Open Garve opened 4 years ago
This might be a problem of multiprocessing in windows. I can't reproduce the issue in Linux.
@Garve could you add the following lines at the top of your script to see if the issue persists:
import os
os.environ["CUDA_VISIBLE_DEVICES"] = ""
I don't have Windows environment so it's hard to guess the issue. My best bet is due to this issue.
Hi! Sorry for the late answer. No, it still doesn't work, sadly.
Hi, I am also having this same problem, but I am on Ubuntu 18.04, not Windows. When I run with num_chains=1
, everything is fine, the progress bar fills up. When I run with num_chains=2
, it displays two empty progress bars (at least in jupyter lab), after waiting a little while a third progress bar pops up (using stderr), that immediately crashes the kernel:
Sometimes the third progress bar does not pop up at all and the script just hangs forever. I tried @fehiepsi 's cuda devices fix but that did not change anything.
@ecotner Could you paste part of error message in the console? It might give us some hints. Also, did you run mcmc
two times? IIRC there is a limitation (see also this topic) of using PyTorch multiprocessing in jupyter lab.
I'm getting similar behavior on Mac, Linux and Windows. The sampler just hangs when the progress bar appears for multiple chains. Single chains work fine. I have tried using CPU on all platforms and GPU on Linux.
Hi @fonnesbeck, I just installed a fresh pyro on a new conda environment on Linux. The topic model works for me in jupyterlab and jupyter notebook. But if I make a second mcmc run, I got [ERROR LOG CHAIN:0]Unable to handle autograd's threading in combination with fork-based multiprocessing. See https://github.com/pytorch/pytorch/wiki/Autograd-and-Fork
. This could be a hint I guess.
OK, thanks. Interestingly, I can get it going on Linux with GPU if I remove the mp_context="spawn"
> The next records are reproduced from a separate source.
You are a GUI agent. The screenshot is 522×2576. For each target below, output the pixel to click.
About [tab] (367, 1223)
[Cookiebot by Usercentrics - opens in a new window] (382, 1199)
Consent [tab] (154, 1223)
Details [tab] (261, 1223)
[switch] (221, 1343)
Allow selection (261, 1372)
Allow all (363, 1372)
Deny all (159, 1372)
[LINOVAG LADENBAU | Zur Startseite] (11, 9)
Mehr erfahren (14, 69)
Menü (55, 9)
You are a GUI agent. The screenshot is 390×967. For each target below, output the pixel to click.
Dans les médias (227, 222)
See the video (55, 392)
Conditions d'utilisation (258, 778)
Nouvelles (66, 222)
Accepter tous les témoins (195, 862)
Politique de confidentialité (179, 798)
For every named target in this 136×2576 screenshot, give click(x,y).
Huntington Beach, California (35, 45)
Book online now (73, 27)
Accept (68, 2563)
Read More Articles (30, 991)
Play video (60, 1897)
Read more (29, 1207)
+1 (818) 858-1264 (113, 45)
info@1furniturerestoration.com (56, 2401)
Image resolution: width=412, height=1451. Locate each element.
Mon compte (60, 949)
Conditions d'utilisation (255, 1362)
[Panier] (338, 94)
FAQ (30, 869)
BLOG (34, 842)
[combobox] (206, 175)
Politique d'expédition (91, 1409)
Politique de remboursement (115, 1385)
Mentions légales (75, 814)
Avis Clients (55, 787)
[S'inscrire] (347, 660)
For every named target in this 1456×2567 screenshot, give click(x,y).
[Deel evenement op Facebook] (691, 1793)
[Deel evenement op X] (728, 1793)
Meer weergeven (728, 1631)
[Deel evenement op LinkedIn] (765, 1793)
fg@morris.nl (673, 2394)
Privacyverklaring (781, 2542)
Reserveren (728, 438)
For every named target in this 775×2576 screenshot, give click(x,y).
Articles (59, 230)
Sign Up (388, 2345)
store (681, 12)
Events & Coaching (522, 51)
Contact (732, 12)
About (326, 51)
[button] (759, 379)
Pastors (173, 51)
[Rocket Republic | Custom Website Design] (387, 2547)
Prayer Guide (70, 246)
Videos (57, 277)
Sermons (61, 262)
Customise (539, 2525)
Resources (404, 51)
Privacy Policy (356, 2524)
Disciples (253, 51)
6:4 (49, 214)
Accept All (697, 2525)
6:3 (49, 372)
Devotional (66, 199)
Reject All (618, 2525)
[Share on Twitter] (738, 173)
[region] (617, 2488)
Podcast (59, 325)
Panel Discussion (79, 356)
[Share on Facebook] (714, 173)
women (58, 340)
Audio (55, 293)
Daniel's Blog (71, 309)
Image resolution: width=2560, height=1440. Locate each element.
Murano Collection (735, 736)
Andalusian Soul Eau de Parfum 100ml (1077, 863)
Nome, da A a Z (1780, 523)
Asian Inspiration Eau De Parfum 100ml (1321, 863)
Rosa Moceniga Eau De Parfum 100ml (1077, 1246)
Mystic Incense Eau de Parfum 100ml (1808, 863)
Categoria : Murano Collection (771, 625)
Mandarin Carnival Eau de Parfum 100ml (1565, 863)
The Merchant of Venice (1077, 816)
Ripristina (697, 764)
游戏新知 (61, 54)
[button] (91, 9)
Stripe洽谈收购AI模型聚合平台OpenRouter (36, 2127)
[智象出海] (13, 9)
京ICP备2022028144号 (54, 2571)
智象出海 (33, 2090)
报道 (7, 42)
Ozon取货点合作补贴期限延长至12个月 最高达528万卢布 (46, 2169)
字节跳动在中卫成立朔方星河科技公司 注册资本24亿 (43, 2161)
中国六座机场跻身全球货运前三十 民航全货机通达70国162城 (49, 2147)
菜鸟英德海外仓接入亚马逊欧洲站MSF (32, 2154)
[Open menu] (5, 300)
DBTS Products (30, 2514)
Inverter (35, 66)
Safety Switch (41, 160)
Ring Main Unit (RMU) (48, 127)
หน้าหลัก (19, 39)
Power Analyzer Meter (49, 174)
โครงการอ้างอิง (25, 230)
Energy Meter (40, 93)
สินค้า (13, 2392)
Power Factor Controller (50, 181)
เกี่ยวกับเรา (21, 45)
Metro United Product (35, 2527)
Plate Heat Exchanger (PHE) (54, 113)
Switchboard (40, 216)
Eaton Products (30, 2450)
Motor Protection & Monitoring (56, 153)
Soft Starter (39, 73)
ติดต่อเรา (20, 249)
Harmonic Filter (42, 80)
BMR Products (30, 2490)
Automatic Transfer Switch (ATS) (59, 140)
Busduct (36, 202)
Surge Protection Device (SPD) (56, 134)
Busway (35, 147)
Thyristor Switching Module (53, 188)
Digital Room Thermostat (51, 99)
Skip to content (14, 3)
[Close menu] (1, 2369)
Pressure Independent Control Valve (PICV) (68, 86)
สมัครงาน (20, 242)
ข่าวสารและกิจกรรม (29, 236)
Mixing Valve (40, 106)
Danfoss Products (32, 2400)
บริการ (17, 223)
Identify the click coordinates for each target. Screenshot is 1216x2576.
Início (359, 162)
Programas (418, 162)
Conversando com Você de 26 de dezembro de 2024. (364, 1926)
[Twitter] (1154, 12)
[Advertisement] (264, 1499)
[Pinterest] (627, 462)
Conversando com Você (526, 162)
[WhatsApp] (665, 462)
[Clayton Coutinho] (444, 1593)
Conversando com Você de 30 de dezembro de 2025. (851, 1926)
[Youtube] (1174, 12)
flag that is recommended in the docstring. However, after 10 or so iterations on each chain the MCMC run really slows down, to the point where its actually much faster to run a single chain. You can see this in the screen capture below, which shows 2-chain and single-chain sampling rates being drastically different:
I guess it is expected if moving tensors in/out/across processes is costly. From our experience, making multiprocess works on PyTorch is quite tricky and sadly, we don't know what is the best practice to apply for MCMC (probably it is just a matter of changing a few lines of code to make MCMC run more efficiently). :(
Hi!
I tried to implement some very simple Bayesian Regression via NUTS/MCMC. It works well, if I use a single Markov Chain, however, when I increase the number, the program does not stop anymore (but also doesn't yield any error message).
If you set num_chains to 1, it will work.
Pyro 1.2.1 PyTorch 1.4.0+cpu Python 3.7.6 (tags/v3.7.6:43364a7ae0, Dec 19 2019, 00:42:30) [MSC v.1916 64 bit (AMD64)] Windows 10
Thanks for help!